Guidelines for doing a cognitive science project, part 3: From interviews to code (what not to do)

In this post, I explore the process behind converting interviews to a computational agent that can replicate the cognition represented in the interviews. The most important thing to keep in mind is, as always, avoid bias. The bias in this case is not the same bias that I discussed in a previous post about interviewing people to gather data for a cognitive science project . In that post, I discussed avoiding biasing the interviewee by planting your own ideas while asking the interview questions. In this post, the bias is about biasing your computational agent. Let me explain how.
       Being a team of engineers from AE, CS and ECE, we are rather too familiar and in love with decision trees. For us, decision trees are the one stop solution to all problems. Since the cognitive task at hand, predicting the results of a football match, involved making a decision, we jumped right into programming a decision tree to be our computational agent without really considering the implications or ramifications. More importantly, we never really considered what exactly we were trying to model before jumping into decision trees.
       Sure enough, when the time came for us to actually see if our decision tree could replicate the predictions made by our survey participants, nothing worked and the decision tree did not match the predictions at all. Further, it was really hard for us to get the decision tree to get to any prediction at all. What was going wrong?

→ EXERCISE OBJECTIVE:
In the post on turning interviews into code, what cognitive task did the team set out to model? Rely only on the post above for what it asks.

→ DATA ENTRIES:
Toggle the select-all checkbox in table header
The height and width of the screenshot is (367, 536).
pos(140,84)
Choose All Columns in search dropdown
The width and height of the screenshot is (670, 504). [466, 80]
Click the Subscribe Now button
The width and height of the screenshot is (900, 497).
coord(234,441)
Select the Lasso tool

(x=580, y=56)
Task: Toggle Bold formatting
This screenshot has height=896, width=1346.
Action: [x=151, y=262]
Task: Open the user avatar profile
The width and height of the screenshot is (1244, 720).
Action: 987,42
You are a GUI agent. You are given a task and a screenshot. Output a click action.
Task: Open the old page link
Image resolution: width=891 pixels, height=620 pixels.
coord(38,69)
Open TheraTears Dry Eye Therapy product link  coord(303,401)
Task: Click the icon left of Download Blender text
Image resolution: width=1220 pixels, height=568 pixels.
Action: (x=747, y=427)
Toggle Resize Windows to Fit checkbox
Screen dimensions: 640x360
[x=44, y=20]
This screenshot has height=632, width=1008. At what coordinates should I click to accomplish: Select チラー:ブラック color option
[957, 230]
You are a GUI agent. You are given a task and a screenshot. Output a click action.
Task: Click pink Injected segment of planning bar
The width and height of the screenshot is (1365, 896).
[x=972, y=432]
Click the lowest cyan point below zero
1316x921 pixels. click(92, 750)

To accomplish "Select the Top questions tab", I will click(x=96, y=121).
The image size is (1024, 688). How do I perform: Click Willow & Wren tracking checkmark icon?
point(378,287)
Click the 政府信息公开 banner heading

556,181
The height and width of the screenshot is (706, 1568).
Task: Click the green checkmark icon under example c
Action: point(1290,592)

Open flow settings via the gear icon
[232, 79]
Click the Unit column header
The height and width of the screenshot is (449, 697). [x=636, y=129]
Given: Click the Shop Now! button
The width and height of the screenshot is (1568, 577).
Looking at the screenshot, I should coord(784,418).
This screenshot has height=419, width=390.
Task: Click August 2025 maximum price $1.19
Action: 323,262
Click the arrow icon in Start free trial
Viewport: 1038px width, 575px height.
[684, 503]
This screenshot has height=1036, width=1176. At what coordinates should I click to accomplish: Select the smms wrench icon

→ REPLY TO THE EXERCISE:
Predicting the results of a football match.